**PASSAGE SHOWN**
What's the purpose of pre-trained weights in YOLO?

[anjanaouseph]

"Before getting started download the pre-trained YOLOv3 weights and convert them to the keras format", I want to understand why do we need to use pre-trained weights in yolo.

[AntonMu]

Hi @Voldy1998

On a high level, the yolo network is a deep neural net with millions of parameters and needs millions of labeled images to tune all these parameters.

Because many people don't have the resources to label that amount of images we use a technique called transfer learning where we use the knowledge that the network has acquired by training on millions of similar images. That is why we need the pre-trained weights. And we can get good results with only a few hundred images.

Hope that helps. Google also has a lot of resources about yolo and transfer learning in general.

[anjanaouseph]

Hi @AntonMu , Thanks for the quick reply!

[anjanaouseph]

I had plotted a graph for the Precision vs Recall curve for a class car and found the area under the graph (Average Precision) as shown below.

I got the Average Precision to be 88.25 %. Do you find anything wrong with the graph?

[AntonMu]

You probably need to be a bit more specific. What is your IoU constraint here? A common metric in object detection is mAP.

[anjanaouseph]

@AntonMu iou is 0.5 here.

[AntonMu]

I see. I think it looks fine. It is a little unusual to use this type of curve. How do you deal with multiple cars in one picture? In your graph do you vary the threshold to say car/no car?

[anjanaouseph]

The trained model was tested on a test dataset of 120 images of cars. The 120 images had 272 instances of class 'car', out of which 220 were detected as 'True Positive', 26 as 'False Positive', and 26 as "False Negative".

**SUPPLIED INFORMATION**
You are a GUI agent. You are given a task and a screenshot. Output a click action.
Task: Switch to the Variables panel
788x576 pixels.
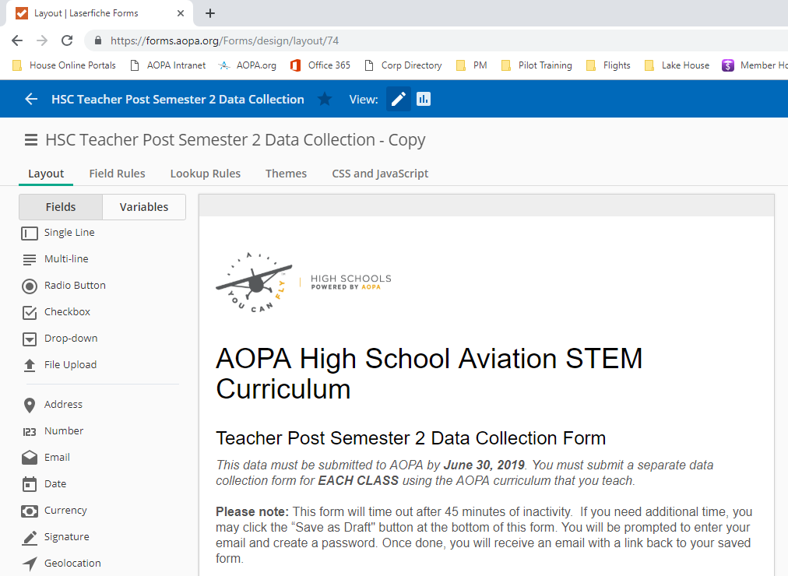tap(144, 207)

**EXERCISE TASKS**
(1) Based on the YOLO pre-trained weights thread, does each statement agree with the text? (a) The yolo network needs millions of labeled images to tune its parameters. (b) The IoU used for the curve was 0.75. (c) The model was tested on 120 images of cars. Answer yes or no for each and quote the deciding words.
(2) Extend the YOLO pre-trained weights thread, picking up right after its last sentence.

**ANSWERS FOR THIS EXERCISE**
(1)
(a) Yes: "needs millions of labeled images to tune all these parameters"
(b) No: "iou is 0.5 here."
(c) Yes: "The trained model was tested on a test dataset of 120 images of cars."

(2)
For each class (here there is just one class car) the neural network detection results were sorted by decreasing confidence scores and are assigned to ground-truth objects. It was judged to be true or false positives by measuring bounding box overlap. To be considered a correct detection, the area of overlap between the predicted bounding box
and ground truth bounding box must exceed 50%. Detections output were assigned to ground
truth object annotations satisfying the overlap criterion in order ranked by the (decreasing) confidence output. Object detected and matched to ground-truth is considered as True Positive (TP), Object detected but did not match ground-truth is False Positive (FP). Ground truth objects with no matching detection are False Negatives (FN). In the case of multiple detections of the same object, only one is set as a correct detection and the repeated ones are set as false detections.

Using the above criteria the precision-recall curve was plotted. Then a version of the measured precision/recall curve with precision monotonically decreasing was plotted by setting the precision for recall 'r' to the maximum precision obtained for any recall r' > r. Finally, we compute the Average Precision (AP) as the area under the precision-recall curve (shown in light blue) in the above figure.

[AntonMu]

Ok. That sounds reasonable for your use case. You are basically treating a object detection problem as a classification problem. Essentially you are capturing one aspects of the model (the classification) with your metric but ignore the aspect of detecting objects accurately. Hope that makes sense.

[anjanaouseph]

Hi @AntonMu, I actually followed your steps and trained the detector to detect cars and draw bounding boxes around it in an image which is classification + localization. Now the detection results for each and every car in an image (the coordinates of the bounding box and the confidence scores) were saved in a text file. The ground-truth coordinates of each and every car in an image were also saved into a text file.
Now to evaluate the performance of YOLO I tried to find the Average Precision/Mean Average Precision by following this https://github.com/Cartucho/mAP which was suggested by you #63.

[AntonMu]

Ah Ok - cool. Yes, you are right. I was a bit thrown off by the single class. But it makes sense - if you only have a single class there is no mean to calculate. If you feel comfortable feel free to add a pull request to get that feature added to the repo. Thank you so much!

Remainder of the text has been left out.